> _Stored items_
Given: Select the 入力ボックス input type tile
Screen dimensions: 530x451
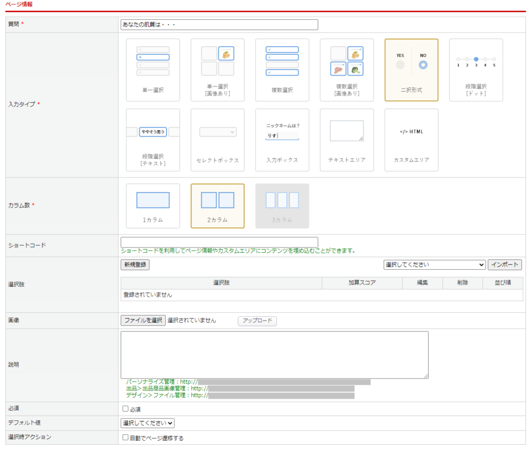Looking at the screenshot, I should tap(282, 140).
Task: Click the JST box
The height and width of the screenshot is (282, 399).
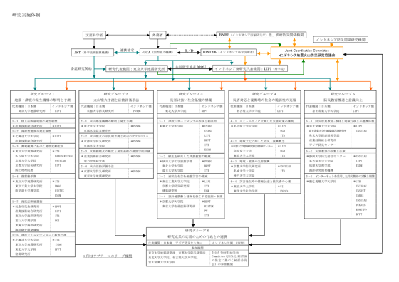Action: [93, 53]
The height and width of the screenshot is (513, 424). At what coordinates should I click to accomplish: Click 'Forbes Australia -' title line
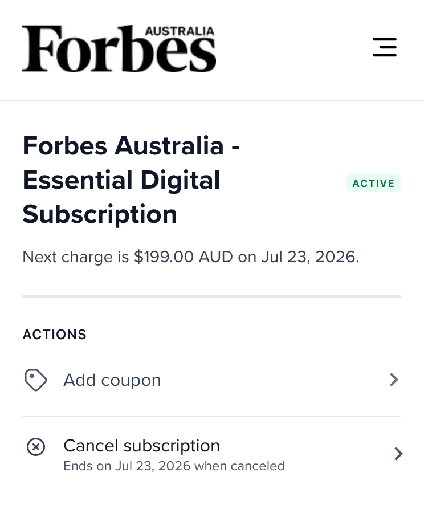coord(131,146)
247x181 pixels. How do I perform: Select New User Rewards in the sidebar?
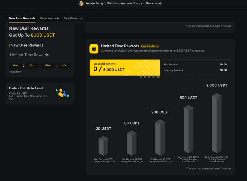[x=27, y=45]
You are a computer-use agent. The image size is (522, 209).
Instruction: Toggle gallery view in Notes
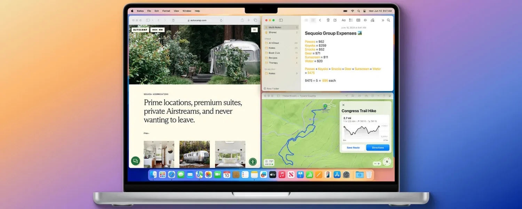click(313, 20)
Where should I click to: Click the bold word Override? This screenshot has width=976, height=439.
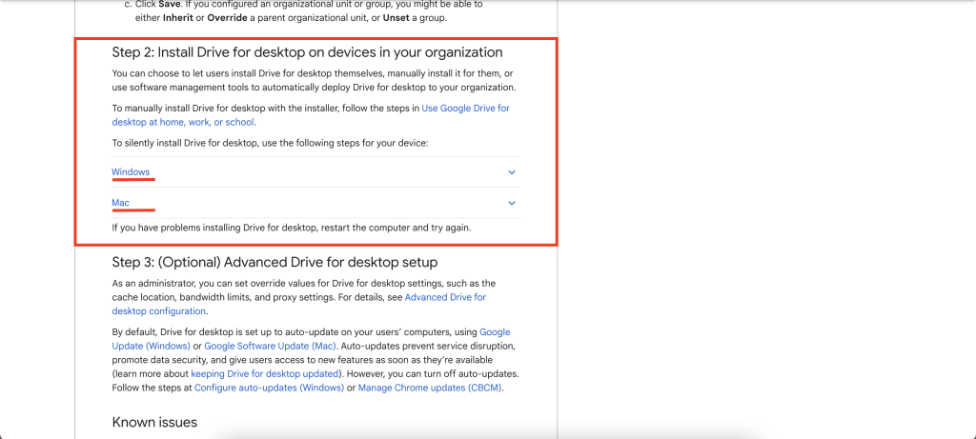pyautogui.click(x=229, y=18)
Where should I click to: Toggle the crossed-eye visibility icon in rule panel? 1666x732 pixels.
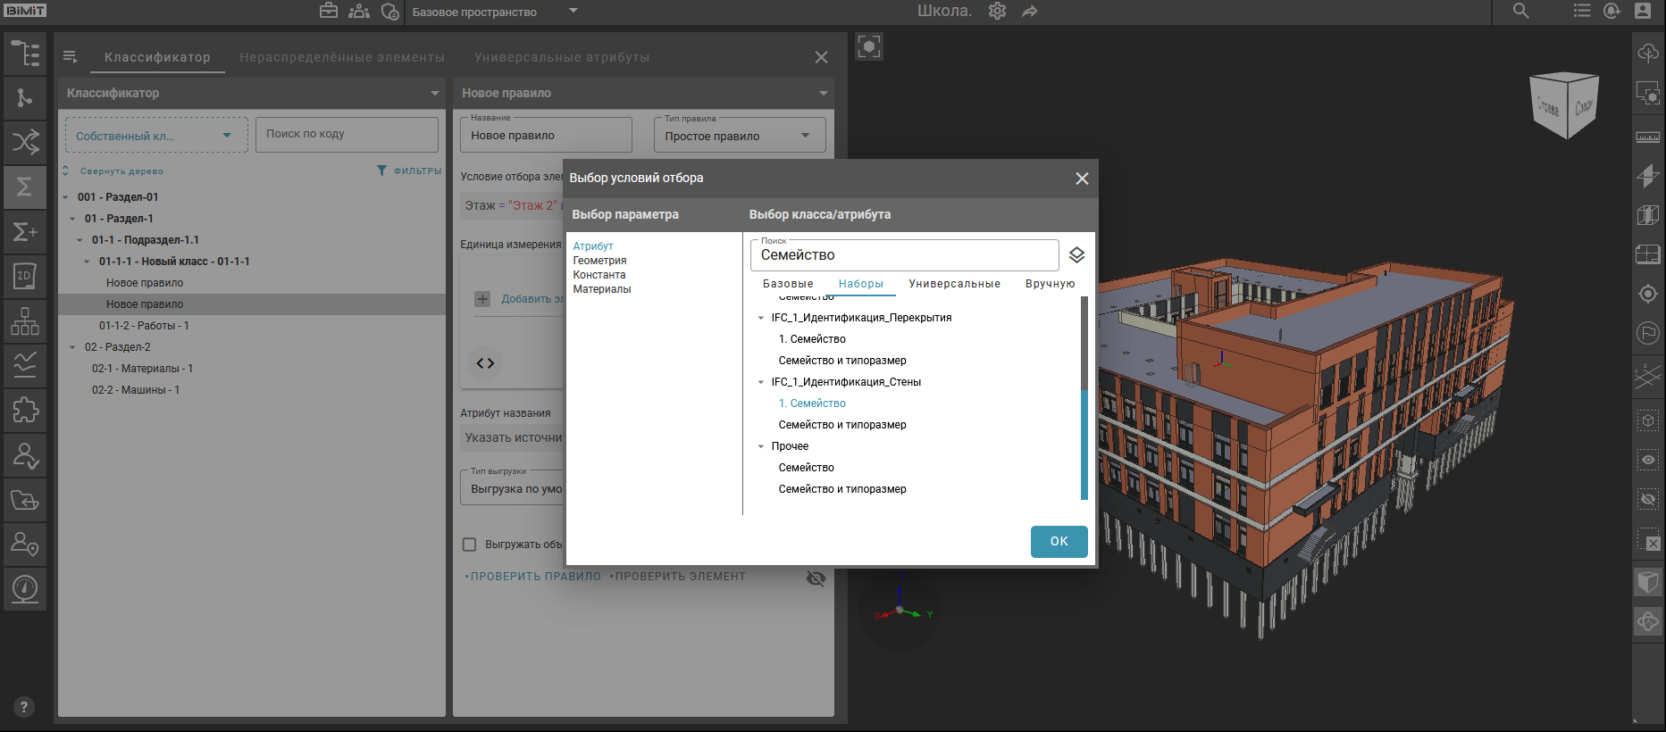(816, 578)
--
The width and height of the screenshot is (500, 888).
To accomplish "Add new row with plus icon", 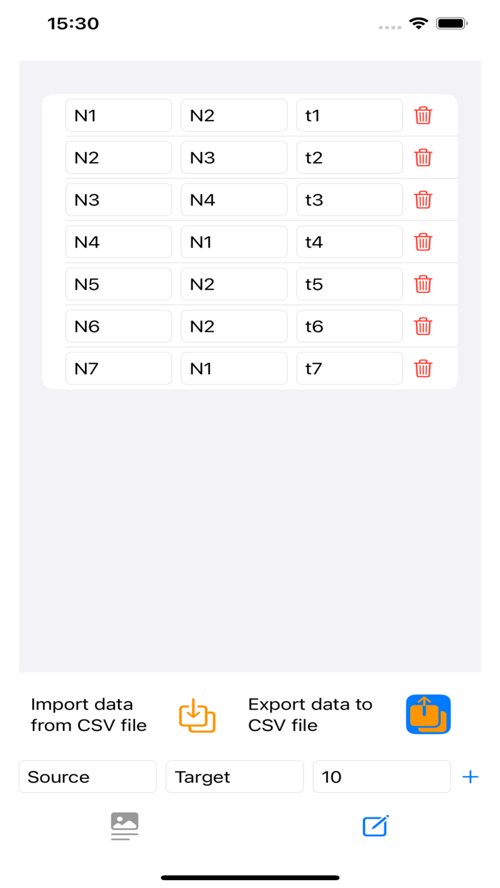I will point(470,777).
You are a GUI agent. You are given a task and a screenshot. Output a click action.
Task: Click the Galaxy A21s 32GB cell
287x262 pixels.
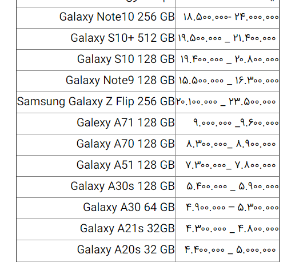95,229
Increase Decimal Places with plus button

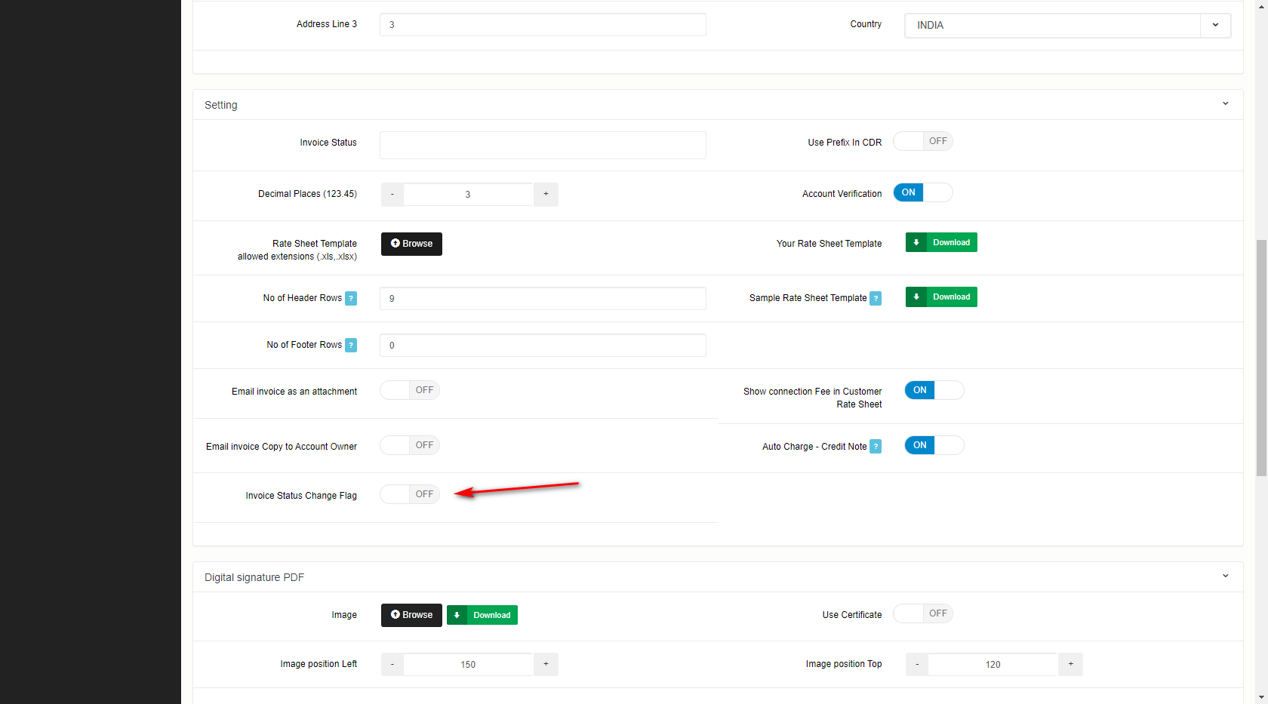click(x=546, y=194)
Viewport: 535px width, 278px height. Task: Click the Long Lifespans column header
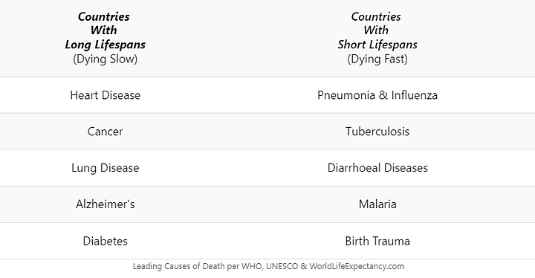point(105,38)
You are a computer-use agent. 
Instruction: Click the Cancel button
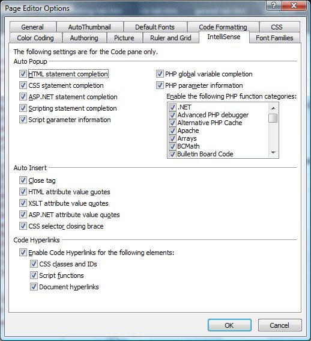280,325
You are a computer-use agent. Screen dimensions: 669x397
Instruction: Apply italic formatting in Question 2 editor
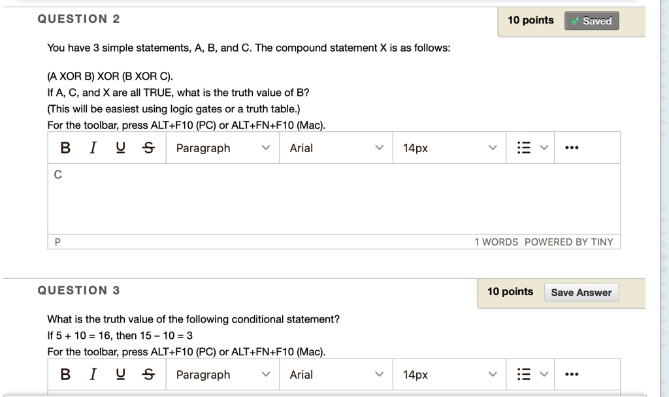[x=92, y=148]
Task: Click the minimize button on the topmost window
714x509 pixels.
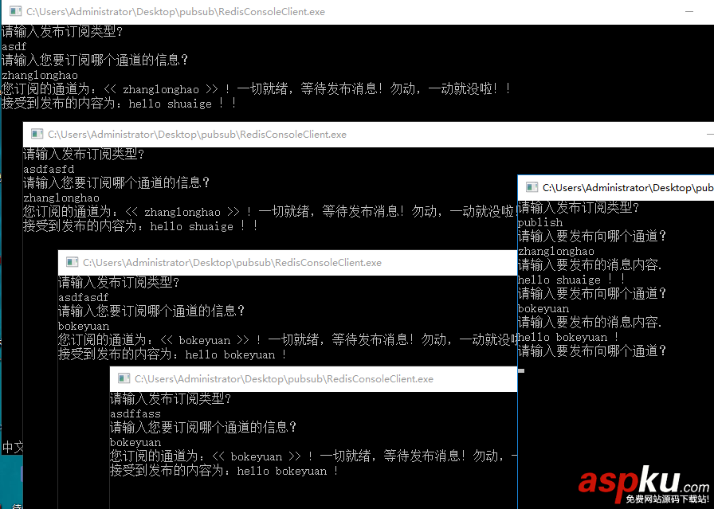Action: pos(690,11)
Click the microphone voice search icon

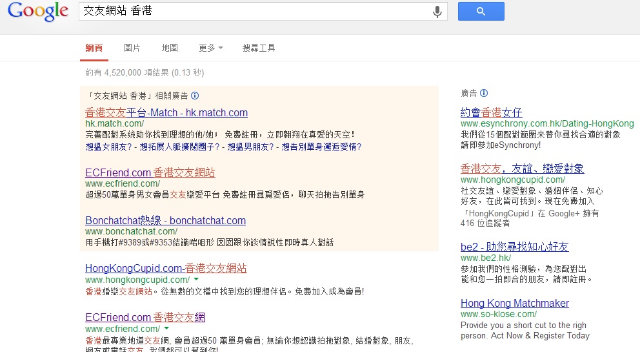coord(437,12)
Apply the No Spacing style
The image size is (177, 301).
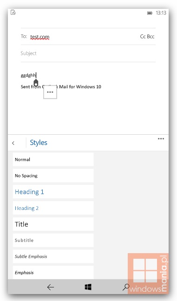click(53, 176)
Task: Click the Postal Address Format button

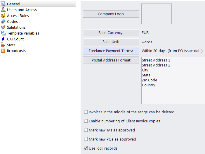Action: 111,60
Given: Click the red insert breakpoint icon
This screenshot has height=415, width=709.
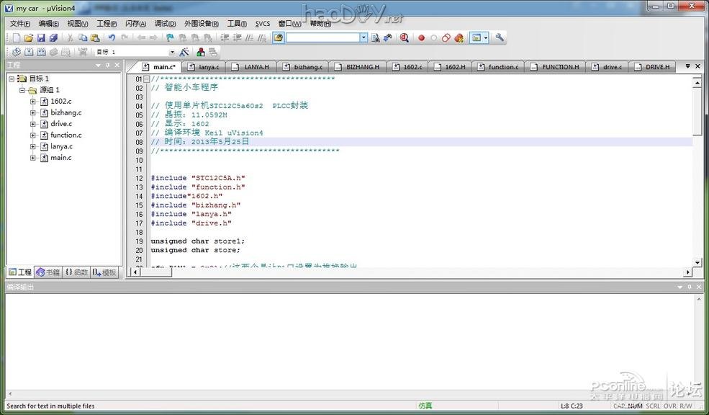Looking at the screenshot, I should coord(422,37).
* * *
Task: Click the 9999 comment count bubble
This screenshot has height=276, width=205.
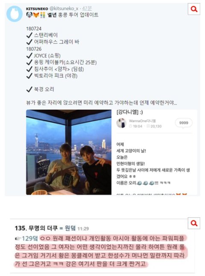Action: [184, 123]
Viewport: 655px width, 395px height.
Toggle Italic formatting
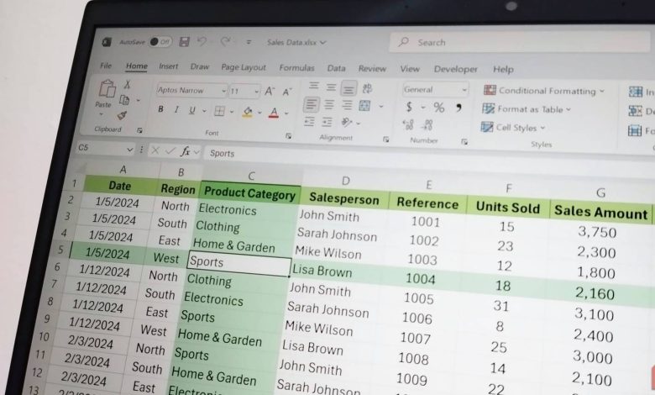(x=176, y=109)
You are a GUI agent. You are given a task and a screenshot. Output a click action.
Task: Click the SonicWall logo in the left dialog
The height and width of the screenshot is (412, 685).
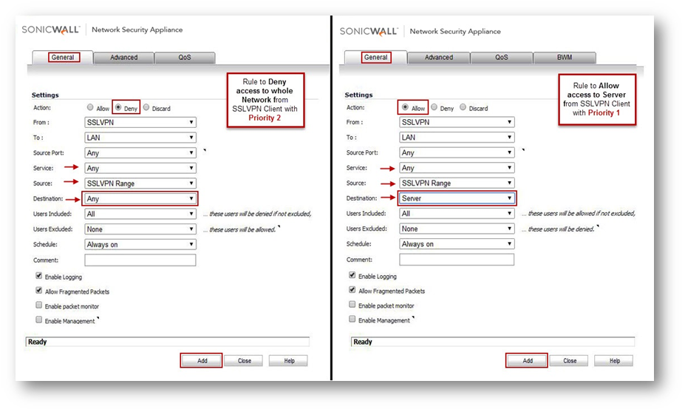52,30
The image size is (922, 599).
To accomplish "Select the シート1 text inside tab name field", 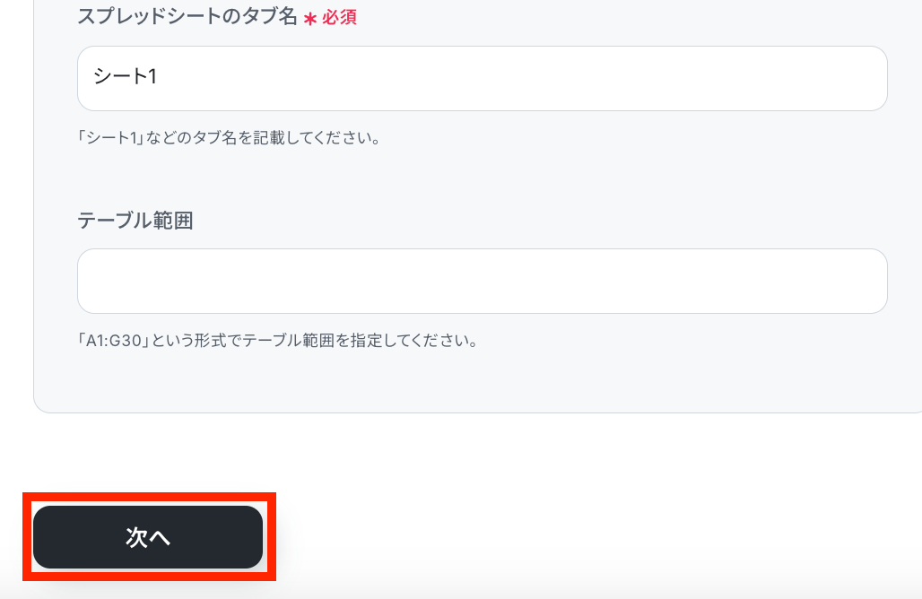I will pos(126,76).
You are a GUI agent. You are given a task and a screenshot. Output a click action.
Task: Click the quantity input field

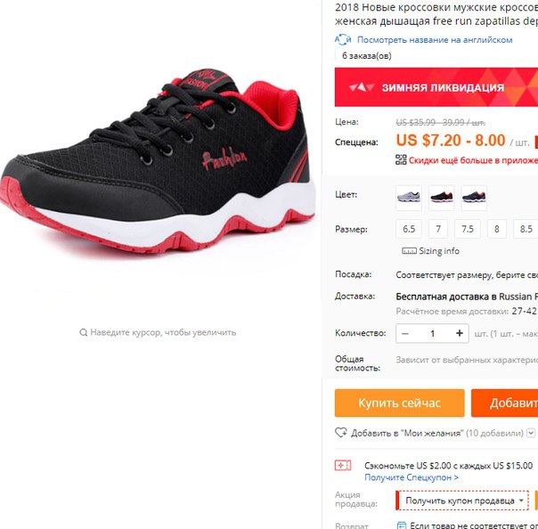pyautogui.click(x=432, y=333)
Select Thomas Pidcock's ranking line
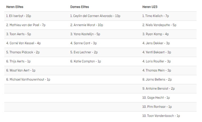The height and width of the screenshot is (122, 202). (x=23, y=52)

> _DIRECTIONS FOR THIS TASK_
Write back word for word every line in the entries above from the one with "You are a computer-use agent. Screen" to the one with "Apply the No Spacing style", ends included, and none of the pictures.

> _RESULT OF THIS TASK_
You are a computer-use agent. Screen dimensions: 669x397
Instruction: Apply italic formatting in Question 2 editor
[x=92, y=148]
Task: Click the minimize button on the topmost window
714x509 pixels.
Action: pos(690,11)
Click the microphone voice search icon

coord(437,12)
Apply the No Spacing style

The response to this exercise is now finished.